L’Amazonie régule l’humidité du sol en Amérique du Sud avec l’intelligence artificielle et l’évapotranspiration
La Amazonie joue un rôle crucial dans la gestion de l’humidité du sol dans de vastes zones d’Amérique du Sud, soutenue par des technologies d’intelligence artificielle. Cet écosystème, l’un des plus influents au monde, agit quotidiennement en absorbant et en libérant de l’eau à travers l’évapotranspiration, générant de la vapeur qui se transforme en nébulosité et, finalement, en pluie.
Des recherches récentes ont mis en évidence l’importance de l’Amazonie dans la régulation du climat régional. En utilisant des outils numériques avancés, il a été démontré comment cette grande forêt impacte l’humidité du sol dans des régions éloignées, même à des milliers de kilomètres de distance.

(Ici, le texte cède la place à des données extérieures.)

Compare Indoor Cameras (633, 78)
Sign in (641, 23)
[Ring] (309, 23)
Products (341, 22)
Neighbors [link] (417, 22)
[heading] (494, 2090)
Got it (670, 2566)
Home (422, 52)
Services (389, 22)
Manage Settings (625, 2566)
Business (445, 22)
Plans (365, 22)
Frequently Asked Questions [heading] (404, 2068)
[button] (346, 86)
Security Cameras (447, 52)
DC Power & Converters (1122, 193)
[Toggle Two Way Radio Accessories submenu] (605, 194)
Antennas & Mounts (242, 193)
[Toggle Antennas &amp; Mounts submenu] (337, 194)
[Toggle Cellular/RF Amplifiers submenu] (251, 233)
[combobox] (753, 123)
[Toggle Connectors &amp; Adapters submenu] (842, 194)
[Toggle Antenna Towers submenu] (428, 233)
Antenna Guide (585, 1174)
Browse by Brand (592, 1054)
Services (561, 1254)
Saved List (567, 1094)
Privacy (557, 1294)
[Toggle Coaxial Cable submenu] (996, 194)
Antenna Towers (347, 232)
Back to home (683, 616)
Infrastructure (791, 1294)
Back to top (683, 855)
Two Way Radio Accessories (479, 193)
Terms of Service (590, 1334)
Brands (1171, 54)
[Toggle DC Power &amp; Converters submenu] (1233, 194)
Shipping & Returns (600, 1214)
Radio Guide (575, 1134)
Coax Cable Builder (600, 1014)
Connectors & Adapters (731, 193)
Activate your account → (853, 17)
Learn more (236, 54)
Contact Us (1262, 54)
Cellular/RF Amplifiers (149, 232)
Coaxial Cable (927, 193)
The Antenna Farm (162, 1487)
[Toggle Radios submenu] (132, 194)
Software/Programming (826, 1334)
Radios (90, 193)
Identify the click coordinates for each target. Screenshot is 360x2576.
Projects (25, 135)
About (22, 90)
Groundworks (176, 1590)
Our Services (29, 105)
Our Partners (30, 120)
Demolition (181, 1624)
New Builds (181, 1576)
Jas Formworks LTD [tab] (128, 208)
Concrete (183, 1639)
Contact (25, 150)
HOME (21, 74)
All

L’Amazonie et son influence sur l’humidité du sol sud-américain
Une étude internationale, publiée dans Nature Communications, souligne comment la végétation amazonienne est fondamentale pour la disponibilité de l’eau en Amérique du Sud. Grâce au transport atmosphérique de l’humidité, la forêt contribue à l’équilibre hydrique dans des zones situées à des centaines de kilomètres.
Le Laboratoire de Traitement d’Image de l’Université de Valence fait partie de cette recherche, qui révèle comment l’Amazonie influence la stabilité climatique du continent, aidant à atténuer les effets néfastes de la déforestation et du changement climatique.
L’étude identifie les principales routes atmosphériques qui permettent le déplacement de la vapeur d’eau depuis l’ouest et le nord de l’Amazonie vers des régions agricoles comme le Mato Grosso et le Paraná. Ces corridors sont essentiels pour la connexion d’écosystèmes distants et le maintien du cycle de l’eau.
L’évapotranspiration est le processus clé par lequel les arbres libèrent de la vapeur dans l’atmosphère, influençant les précipitations et l’humidité du sol dans des zones éloignées. La végétation amazonienne représente environ 15 % de cette influence, le reste dépendant des caractéristiques des zones émettrices.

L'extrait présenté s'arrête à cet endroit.